Changing Places is Film and Video Umbrella’s national tour of contemporary artists’ video, and it’s coming to the Roundhouse in Birmingham, 21-23 July 2017.

The tour presents a series of exhibitions inside historic buildings across the country, showing video and photography by international artists. The Roundhouse is one of ten participating venues, creating a rare opportunity to explore areas of this hidden gem before it undergoes restoration.

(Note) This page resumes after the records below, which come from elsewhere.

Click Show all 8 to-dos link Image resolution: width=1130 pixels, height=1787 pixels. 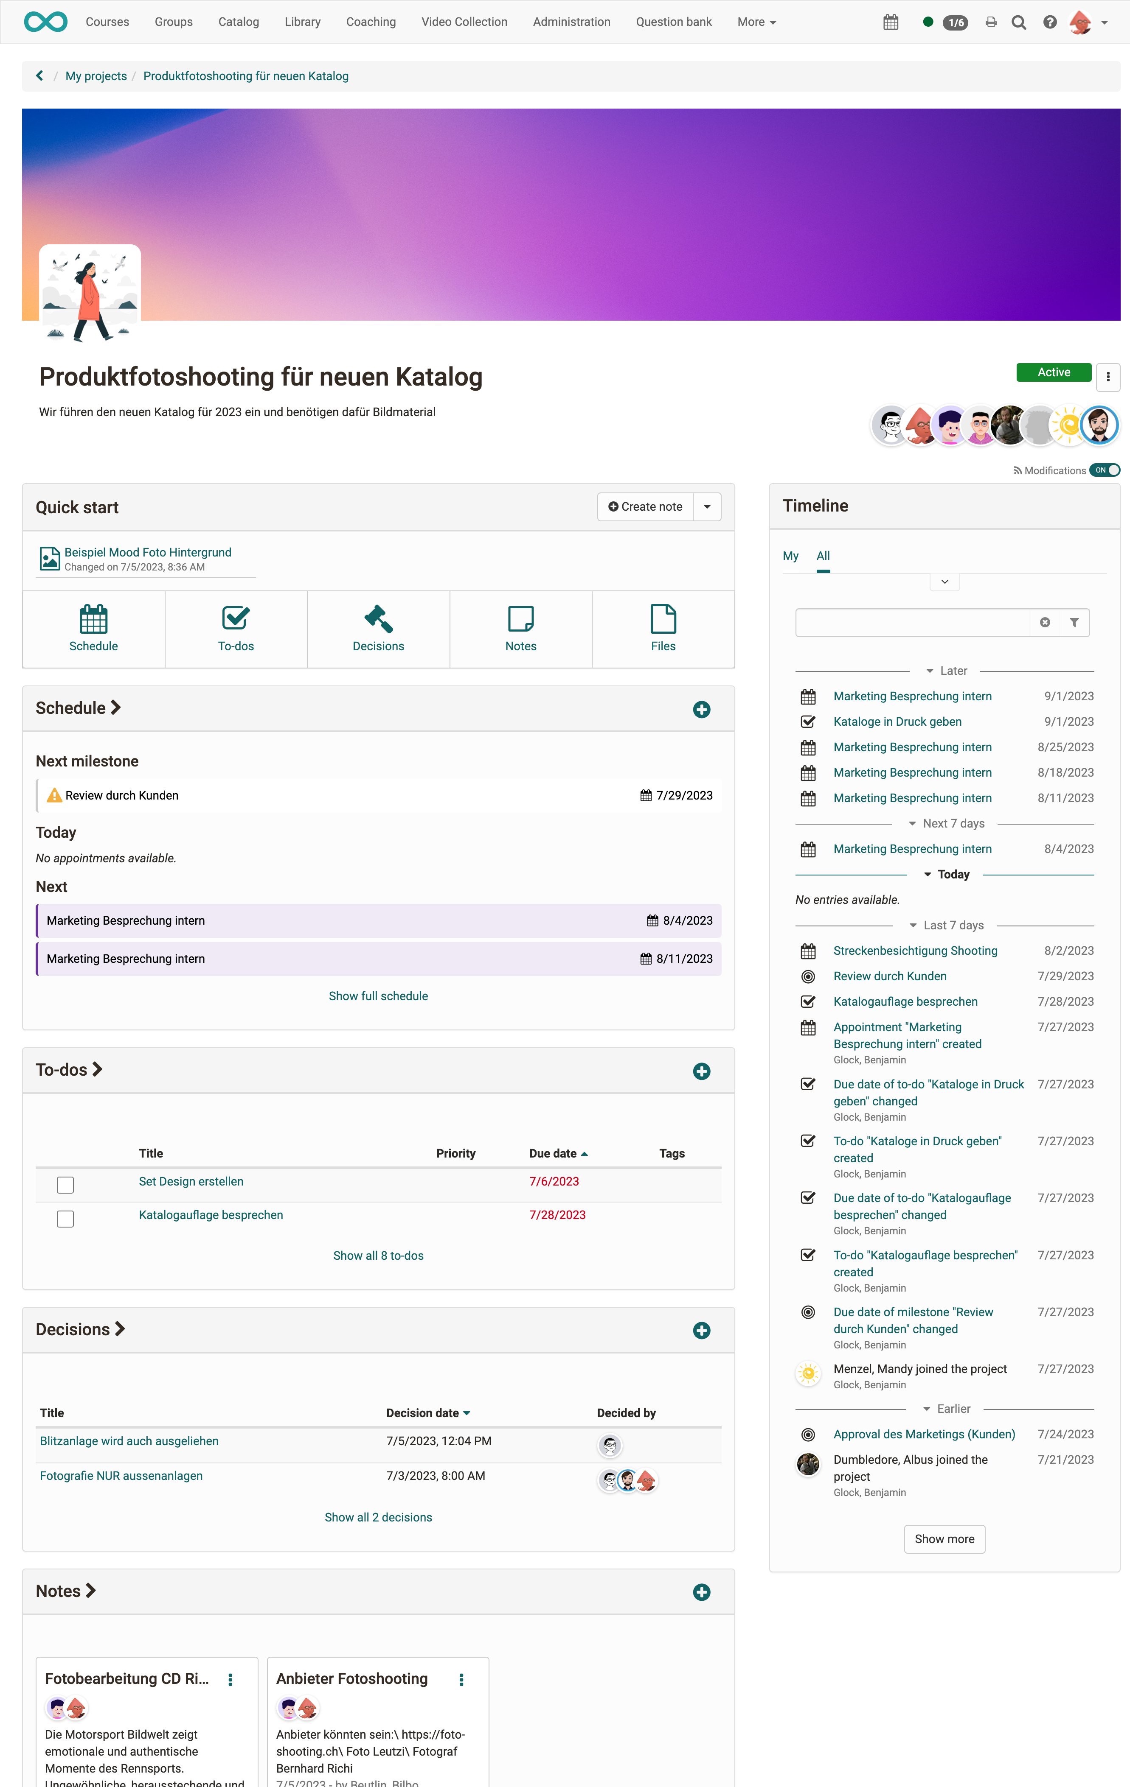(x=379, y=1255)
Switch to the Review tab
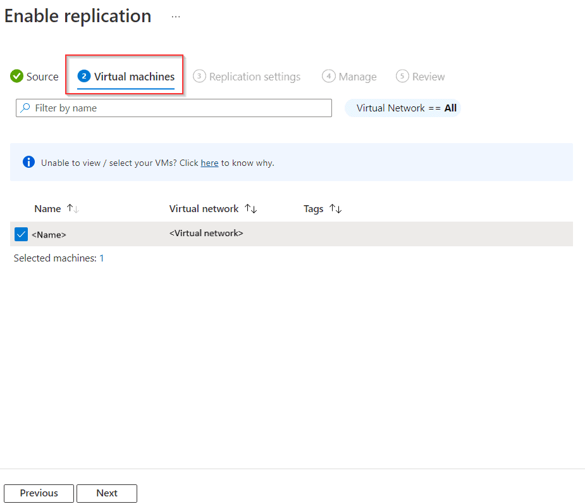Image resolution: width=585 pixels, height=504 pixels. 420,76
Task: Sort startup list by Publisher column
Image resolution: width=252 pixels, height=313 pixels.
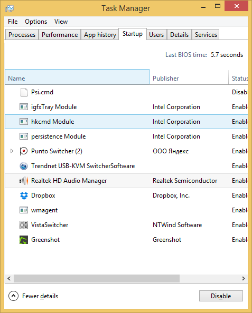Action: [189, 77]
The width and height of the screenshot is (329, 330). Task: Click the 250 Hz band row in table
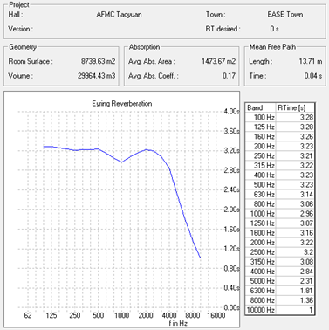coord(280,155)
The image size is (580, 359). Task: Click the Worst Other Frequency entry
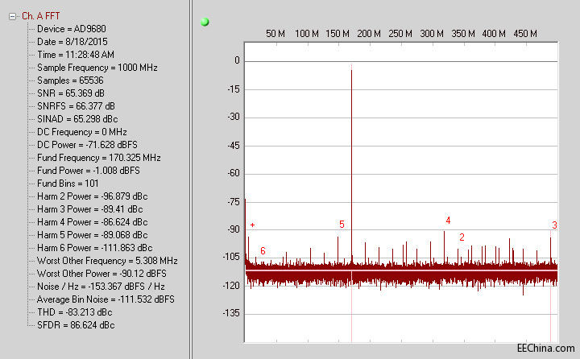pos(107,260)
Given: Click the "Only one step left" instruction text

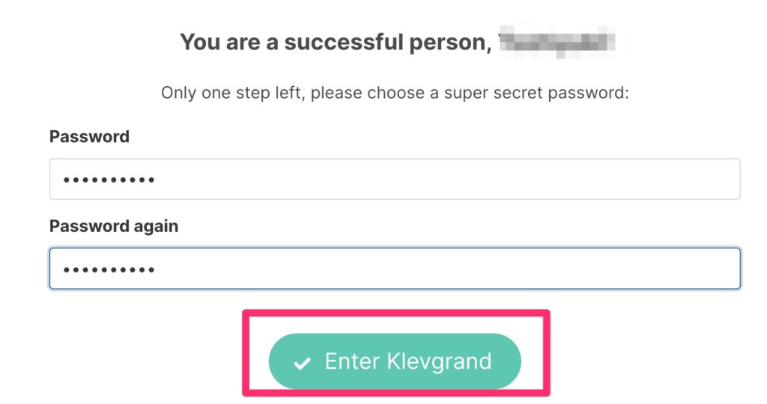Looking at the screenshot, I should pos(395,94).
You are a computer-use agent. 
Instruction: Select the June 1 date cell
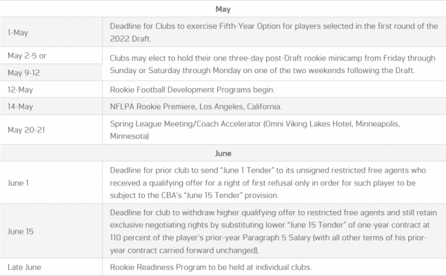[51, 183]
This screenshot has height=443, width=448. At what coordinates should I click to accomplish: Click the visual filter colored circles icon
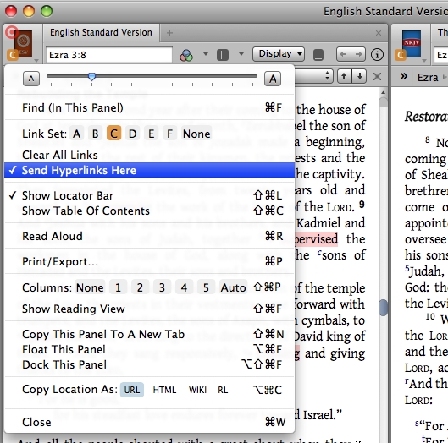(x=186, y=55)
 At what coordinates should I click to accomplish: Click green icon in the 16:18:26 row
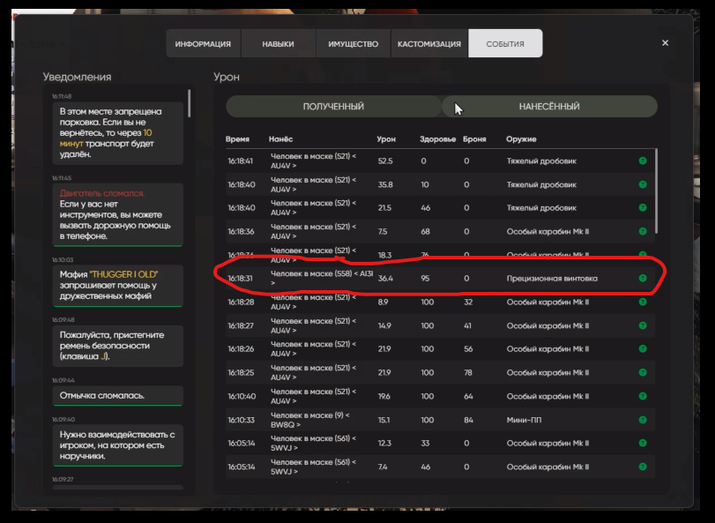click(x=643, y=348)
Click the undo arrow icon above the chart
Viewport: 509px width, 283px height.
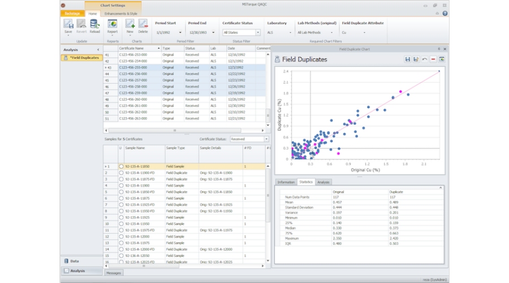click(425, 59)
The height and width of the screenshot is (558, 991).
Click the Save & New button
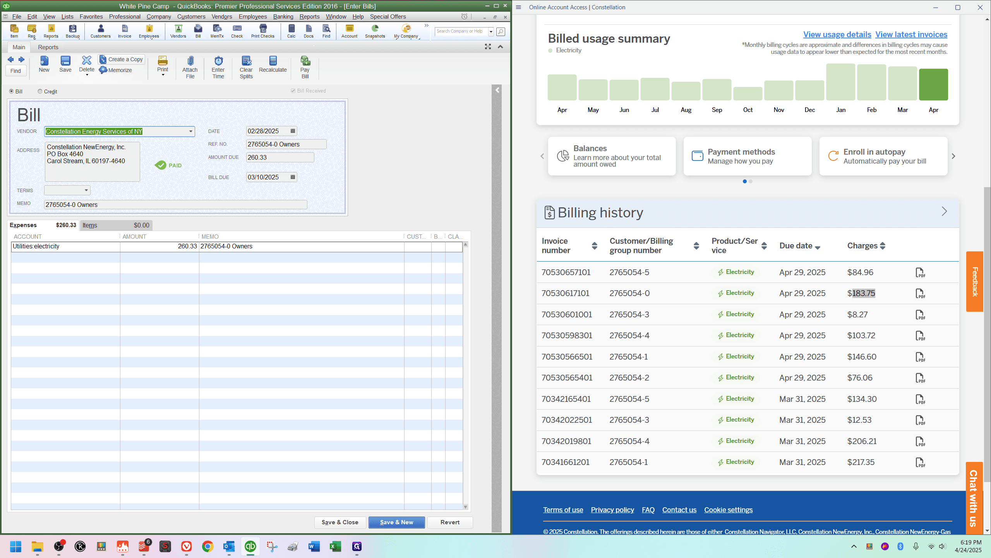[396, 522]

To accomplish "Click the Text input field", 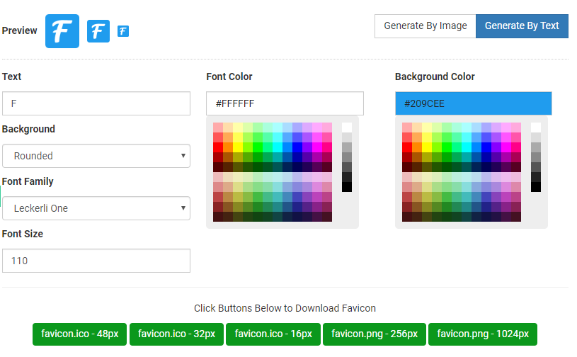I will (x=96, y=103).
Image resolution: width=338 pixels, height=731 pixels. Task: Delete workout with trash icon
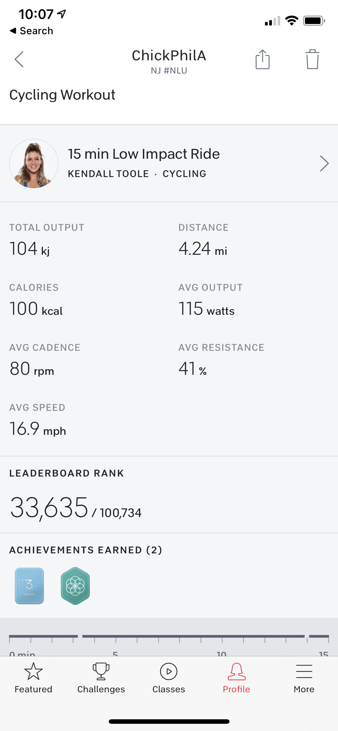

Featuring artists who all live in, work in, or retain a connection to Bangladesh, India or Pakistan, Changing Places presents an international perspective on one of the biggest catalysts for change in recent times: industrialisation. The placing of contemporary artworks from South Asia into historic buildings in Britain, such as the Roundhouse, aims to connect the transformations happening across the globe today, with the history of places in Britain where the blueprint for industrialisation began.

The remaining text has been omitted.